Wishes for “slow” science

In general, what she finds most fulfilling about her career as a scientist is discovering different perspectives, connections and patterns in the world around us. “I enjoy meeting inspiring people and seeing that we often ask ourselves similar questions, across different cultural experiences. I enjoy talking to students and getting to know the topics and issues that are important to them. I think that contact with thoughtful young people can help you stay mentally younger and more open,” she says. “I would like scientific work to continue to entertain and fulfill me, and that we (as an international community) would perhaps, thanks to interdisciplinary cooperation, be able to better understand phenomena that we describe in a rather partial way today and that often leave us speechless,” she adds.

She would also like to contribute to people thinking more about the fact that written or spoken words can hurt others more than they would like or realize, and if at least some of them were able to reflect on what actually leads to such publicly expressed hatred or disparagement of others. “That it is often not their thoughts or beliefs, but some culturally prescribed and symbolically disseminated patterns that they have adopted, among other things, through media consumption,” she adds.
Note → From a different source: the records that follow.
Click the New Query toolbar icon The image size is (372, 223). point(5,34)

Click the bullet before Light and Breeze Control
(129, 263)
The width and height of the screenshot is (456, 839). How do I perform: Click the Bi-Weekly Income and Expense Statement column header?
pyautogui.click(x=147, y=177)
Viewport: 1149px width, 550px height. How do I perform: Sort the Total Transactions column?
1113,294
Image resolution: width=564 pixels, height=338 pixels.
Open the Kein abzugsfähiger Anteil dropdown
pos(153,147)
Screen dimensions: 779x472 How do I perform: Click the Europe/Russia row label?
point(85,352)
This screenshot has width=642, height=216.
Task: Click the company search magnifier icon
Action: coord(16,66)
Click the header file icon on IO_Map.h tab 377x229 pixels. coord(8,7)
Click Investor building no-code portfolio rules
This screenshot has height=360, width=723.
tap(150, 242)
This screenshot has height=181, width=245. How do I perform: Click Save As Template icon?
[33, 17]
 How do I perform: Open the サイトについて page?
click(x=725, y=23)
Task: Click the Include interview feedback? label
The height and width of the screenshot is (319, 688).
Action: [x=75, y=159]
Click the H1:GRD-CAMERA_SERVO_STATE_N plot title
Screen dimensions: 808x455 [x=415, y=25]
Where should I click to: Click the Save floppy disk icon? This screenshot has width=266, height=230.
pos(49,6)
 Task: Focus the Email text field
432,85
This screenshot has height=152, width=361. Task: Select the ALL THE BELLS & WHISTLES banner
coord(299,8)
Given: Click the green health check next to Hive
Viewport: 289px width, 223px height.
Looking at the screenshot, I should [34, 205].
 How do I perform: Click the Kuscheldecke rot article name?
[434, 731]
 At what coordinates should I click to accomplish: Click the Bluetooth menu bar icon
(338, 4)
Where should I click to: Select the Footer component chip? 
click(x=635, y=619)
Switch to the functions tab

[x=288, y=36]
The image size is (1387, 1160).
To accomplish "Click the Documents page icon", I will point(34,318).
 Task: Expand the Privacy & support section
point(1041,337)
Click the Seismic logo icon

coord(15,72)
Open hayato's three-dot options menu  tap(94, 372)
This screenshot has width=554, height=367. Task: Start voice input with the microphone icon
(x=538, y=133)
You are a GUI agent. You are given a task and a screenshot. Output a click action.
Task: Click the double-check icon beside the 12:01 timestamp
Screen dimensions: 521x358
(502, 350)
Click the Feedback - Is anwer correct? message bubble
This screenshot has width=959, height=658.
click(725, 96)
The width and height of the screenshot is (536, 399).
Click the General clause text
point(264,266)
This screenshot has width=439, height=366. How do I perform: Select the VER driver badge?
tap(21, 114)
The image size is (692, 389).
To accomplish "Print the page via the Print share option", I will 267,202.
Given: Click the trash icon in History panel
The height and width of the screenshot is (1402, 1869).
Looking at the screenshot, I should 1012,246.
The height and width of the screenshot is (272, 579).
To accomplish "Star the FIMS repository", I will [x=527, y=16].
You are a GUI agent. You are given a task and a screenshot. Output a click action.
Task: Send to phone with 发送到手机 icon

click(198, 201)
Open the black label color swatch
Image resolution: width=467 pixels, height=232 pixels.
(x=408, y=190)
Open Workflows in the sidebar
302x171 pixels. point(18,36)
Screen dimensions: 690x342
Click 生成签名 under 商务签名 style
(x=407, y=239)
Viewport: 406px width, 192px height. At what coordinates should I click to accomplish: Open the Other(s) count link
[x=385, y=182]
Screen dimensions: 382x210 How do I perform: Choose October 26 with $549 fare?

On the other hand, what she finds demotivating in her scientific career is the increasing competition between institutions and individuals and the scientometric view of research work. “I find it completely outrageous to despise the work of a colleague because their article was published ‘only’ in the third or fourth quartile of the Web of Science or even completely outside this database. It is as if we have forgotten that relatively recently, here in the Czech Republic, for example, we had almost no such outputs in such journals in our field, but it is as if we also refuse to see the context of such a measurement of our results,” she emphasizes, noting at the same time that publishing in the most prestigious journals is often increasingly difficult due to the overproduction of scientific outputs. “But I try not to succumb to such things, because for many people the system is demotivating and frustrating. It would be great if we could do much ‘slower’ science based on much more collaboration and less competition than we are forced to do now,” she concludes.